Exercise details -
Reproduce all of the rows below without changing a single character.

Task input -

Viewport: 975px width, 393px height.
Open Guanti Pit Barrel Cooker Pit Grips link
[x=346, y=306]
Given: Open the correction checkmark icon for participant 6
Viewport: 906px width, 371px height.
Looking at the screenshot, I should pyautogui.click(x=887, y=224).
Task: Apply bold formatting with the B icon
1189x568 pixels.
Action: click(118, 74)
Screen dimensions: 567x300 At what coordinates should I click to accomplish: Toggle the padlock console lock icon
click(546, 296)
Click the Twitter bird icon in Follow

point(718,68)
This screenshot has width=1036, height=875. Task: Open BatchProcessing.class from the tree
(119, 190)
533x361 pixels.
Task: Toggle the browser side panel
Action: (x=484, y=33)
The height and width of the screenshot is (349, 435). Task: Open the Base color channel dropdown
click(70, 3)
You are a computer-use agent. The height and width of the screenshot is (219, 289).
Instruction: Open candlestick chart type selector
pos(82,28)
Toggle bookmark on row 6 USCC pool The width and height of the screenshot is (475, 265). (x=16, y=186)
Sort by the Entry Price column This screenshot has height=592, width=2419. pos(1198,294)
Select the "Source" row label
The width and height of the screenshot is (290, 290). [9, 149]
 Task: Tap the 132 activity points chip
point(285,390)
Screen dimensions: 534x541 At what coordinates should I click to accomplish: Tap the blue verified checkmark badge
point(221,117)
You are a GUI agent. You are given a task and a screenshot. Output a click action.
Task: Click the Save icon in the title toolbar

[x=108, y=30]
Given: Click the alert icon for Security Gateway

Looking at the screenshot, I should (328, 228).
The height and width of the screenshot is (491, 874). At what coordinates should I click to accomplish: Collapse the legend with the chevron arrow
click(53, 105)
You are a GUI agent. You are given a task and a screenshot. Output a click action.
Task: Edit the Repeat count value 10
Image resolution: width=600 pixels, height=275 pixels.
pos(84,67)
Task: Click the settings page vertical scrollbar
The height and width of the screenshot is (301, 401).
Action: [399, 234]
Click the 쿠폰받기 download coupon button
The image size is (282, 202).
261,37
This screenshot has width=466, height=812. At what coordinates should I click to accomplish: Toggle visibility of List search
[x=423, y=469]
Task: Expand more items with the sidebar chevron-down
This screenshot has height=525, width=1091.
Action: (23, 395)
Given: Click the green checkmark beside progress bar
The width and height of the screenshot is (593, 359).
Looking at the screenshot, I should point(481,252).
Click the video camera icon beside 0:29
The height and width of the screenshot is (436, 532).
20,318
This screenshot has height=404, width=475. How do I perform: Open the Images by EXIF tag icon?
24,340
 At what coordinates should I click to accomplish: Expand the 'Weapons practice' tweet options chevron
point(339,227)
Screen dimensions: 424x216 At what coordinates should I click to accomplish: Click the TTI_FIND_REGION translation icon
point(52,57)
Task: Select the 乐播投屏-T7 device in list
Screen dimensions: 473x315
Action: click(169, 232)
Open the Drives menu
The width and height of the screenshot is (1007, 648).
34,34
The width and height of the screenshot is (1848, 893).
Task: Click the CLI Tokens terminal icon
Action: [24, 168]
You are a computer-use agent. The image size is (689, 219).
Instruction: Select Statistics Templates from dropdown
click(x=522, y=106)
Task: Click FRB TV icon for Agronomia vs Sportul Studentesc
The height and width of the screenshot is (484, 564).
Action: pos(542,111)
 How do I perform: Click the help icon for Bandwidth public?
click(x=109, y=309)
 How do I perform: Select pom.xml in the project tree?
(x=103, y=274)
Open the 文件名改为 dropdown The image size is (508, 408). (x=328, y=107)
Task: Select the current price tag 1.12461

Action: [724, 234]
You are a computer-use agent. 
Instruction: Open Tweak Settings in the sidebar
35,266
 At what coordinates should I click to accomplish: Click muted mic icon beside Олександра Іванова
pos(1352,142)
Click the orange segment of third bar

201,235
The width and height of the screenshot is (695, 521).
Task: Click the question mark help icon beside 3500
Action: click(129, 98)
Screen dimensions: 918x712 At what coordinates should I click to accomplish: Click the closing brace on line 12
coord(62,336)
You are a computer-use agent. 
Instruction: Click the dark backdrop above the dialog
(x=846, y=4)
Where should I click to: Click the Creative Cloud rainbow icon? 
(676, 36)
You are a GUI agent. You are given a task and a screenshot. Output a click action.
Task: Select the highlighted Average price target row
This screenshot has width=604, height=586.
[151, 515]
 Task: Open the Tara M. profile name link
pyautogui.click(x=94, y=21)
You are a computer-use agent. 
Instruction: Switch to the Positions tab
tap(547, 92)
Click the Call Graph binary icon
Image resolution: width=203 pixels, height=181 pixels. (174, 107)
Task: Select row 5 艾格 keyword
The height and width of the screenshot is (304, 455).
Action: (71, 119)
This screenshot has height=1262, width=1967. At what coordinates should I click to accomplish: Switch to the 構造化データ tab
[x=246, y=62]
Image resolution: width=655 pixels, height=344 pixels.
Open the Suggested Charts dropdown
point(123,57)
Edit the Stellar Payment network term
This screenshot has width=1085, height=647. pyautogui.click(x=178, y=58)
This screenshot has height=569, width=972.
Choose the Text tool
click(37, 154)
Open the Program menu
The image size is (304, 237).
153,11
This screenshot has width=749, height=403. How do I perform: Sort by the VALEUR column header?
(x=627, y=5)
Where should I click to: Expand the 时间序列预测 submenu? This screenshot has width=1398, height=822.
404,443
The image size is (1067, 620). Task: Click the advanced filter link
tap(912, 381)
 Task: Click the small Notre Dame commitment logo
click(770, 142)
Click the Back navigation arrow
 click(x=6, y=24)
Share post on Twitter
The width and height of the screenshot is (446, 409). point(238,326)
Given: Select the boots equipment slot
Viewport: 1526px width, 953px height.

The response -
Viewport: 975px width, 393px height.
Open Guanti Pit Barrel Cooker Pit Grips link
[x=346, y=306]
Given: Open the correction checkmark icon for participant 6
Viewport: 906px width, 371px height.
Looking at the screenshot, I should pyautogui.click(x=887, y=224).
Task: Apply bold formatting with the B icon
1189x568 pixels.
Action: click(118, 74)
Screen dimensions: 567x300 At what coordinates should I click to accomplish: Toggle the padlock console lock icon
click(546, 296)
Click the Twitter bird icon in Follow

point(718,68)
This screenshot has width=1036, height=875. Task: Open BatchProcessing.class from the tree
(119, 190)
533x361 pixels.
Task: Toggle the browser side panel
Action: (x=484, y=33)
The height and width of the screenshot is (349, 435). Task: Open the Base color channel dropdown
click(70, 3)
You are a computer-use agent. The height and width of the screenshot is (219, 289).
Instruction: Open candlestick chart type selector
pos(82,28)
Toggle bookmark on row 6 USCC pool The width and height of the screenshot is (475, 265). (x=16, y=186)
Sort by the Entry Price column This screenshot has height=592, width=2419. pos(1198,294)
Select the "Source" row label
The width and height of the screenshot is (290, 290). [9, 149]
 Task: Tap the 132 activity points chip
point(285,390)
Screen dimensions: 534x541 At what coordinates should I click to accomplish: Tap the blue verified checkmark badge
point(221,117)
You are a GUI agent. You are given a task and a screenshot. Output a click action.
Task: Click the Save icon in the title toolbar

[x=108, y=30]
Given: Click the alert icon for Security Gateway

Looking at the screenshot, I should (328, 228).
The height and width of the screenshot is (491, 874). At what coordinates should I click to accomplish: Collapse the legend with the chevron arrow
click(53, 105)
You are a GUI agent. You are given a task and a screenshot. Output a click action.
Task: Edit the Repeat count value 10
Image resolution: width=600 pixels, height=275 pixels.
pos(84,67)
Task: Click the settings page vertical scrollbar
The height and width of the screenshot is (301, 401).
Action: [399, 234]
Click the 쿠폰받기 download coupon button
The image size is (282, 202).
261,37
This screenshot has width=466, height=812. At what coordinates should I click to accomplish: Toggle visibility of List search
[x=423, y=469]
Task: Expand more items with the sidebar chevron-down
This screenshot has height=525, width=1091.
Action: (23, 395)
Given: Click the green checkmark beside progress bar
The width and height of the screenshot is (593, 359).
Looking at the screenshot, I should point(481,252).
Click the video camera icon beside 0:29
The height and width of the screenshot is (436, 532).
20,318
This screenshot has height=404, width=475. How do I perform: Open the Images by EXIF tag icon?
24,340
 At what coordinates should I click to accomplish: Expand the 'Weapons practice' tweet options chevron
point(339,227)
Screen dimensions: 424x216 At what coordinates should I click to accomplish: Click the TTI_FIND_REGION translation icon
point(52,57)
Task: Select the 乐播投屏-T7 device in list
Screen dimensions: 473x315
Action: click(169, 232)
Open the Drives menu
The width and height of the screenshot is (1007, 648).
34,34
The width and height of the screenshot is (1848, 893).
Task: Click the CLI Tokens terminal icon
Action: [24, 168]
You are a computer-use agent. The image size is (689, 219).
Instruction: Select Statistics Templates from dropdown
click(x=522, y=106)
Task: Click FRB TV icon for Agronomia vs Sportul Studentesc
The height and width of the screenshot is (484, 564).
Action: pos(542,111)
 How do I perform: Click the help icon for Bandwidth public?
click(x=109, y=309)
 How do I perform: Select pom.xml in the project tree?
(x=103, y=274)
Open the 文件名改为 dropdown The image size is (508, 408). (x=328, y=107)
Task: Select the current price tag 1.12461

Action: [724, 234]
You are a computer-use agent. 
Instruction: Open Tweak Settings in the sidebar
35,266
 At what coordinates should I click to accomplish: Click muted mic icon beside Олександра Іванова
pos(1352,142)
Click the orange segment of third bar

201,235
The width and height of the screenshot is (695, 521).
Task: Click the question mark help icon beside 3500
Action: click(129, 98)
Screen dimensions: 918x712 At what coordinates should I click to accomplish: Click the closing brace on line 12
coord(62,336)
You are a computer-use agent. 
Instruction: Click the dark backdrop above the dialog
(x=846, y=4)
Where should I click to: Click the Creative Cloud rainbow icon? 
(676, 36)
You are a GUI agent. You are given a task and a screenshot. Output a click action.
Task: Select the highlighted Average price target row
This screenshot has width=604, height=586.
[151, 515]
 Task: Open the Tara M. profile name link
pyautogui.click(x=94, y=21)
You are a computer-use agent. 
Instruction: Switch to the Positions tab
tap(547, 92)
Click the Call Graph binary icon
Image resolution: width=203 pixels, height=181 pixels. (174, 107)
Task: Select row 5 艾格 keyword
The height and width of the screenshot is (304, 455).
Action: (71, 119)
This screenshot has height=1262, width=1967. At what coordinates should I click to accomplish: Switch to the 構造化データ tab
[x=246, y=62]
Image resolution: width=655 pixels, height=344 pixels.
Open the Suggested Charts dropdown
point(123,57)
Edit the Stellar Payment network term
This screenshot has width=1085, height=647. pyautogui.click(x=178, y=58)
This screenshot has height=569, width=972.
Choose the Text tool
click(37, 154)
Open the Program menu
The image size is (304, 237).
153,11
This screenshot has width=749, height=403. How do I perform: Sort by the VALEUR column header?
(x=627, y=5)
Where should I click to: Expand the 时间序列预测 submenu? This screenshot has width=1398, height=822.
404,443
The image size is (1067, 620). Task: Click the advanced filter link
tap(912, 381)
 Task: Click the small Notre Dame commitment logo
click(770, 142)
Click the Back navigation arrow
 click(x=6, y=24)
Share post on Twitter
The width and height of the screenshot is (446, 409). point(238,326)
Given: Select the boots equipment slot
Viewport: 1526px width, 953px height.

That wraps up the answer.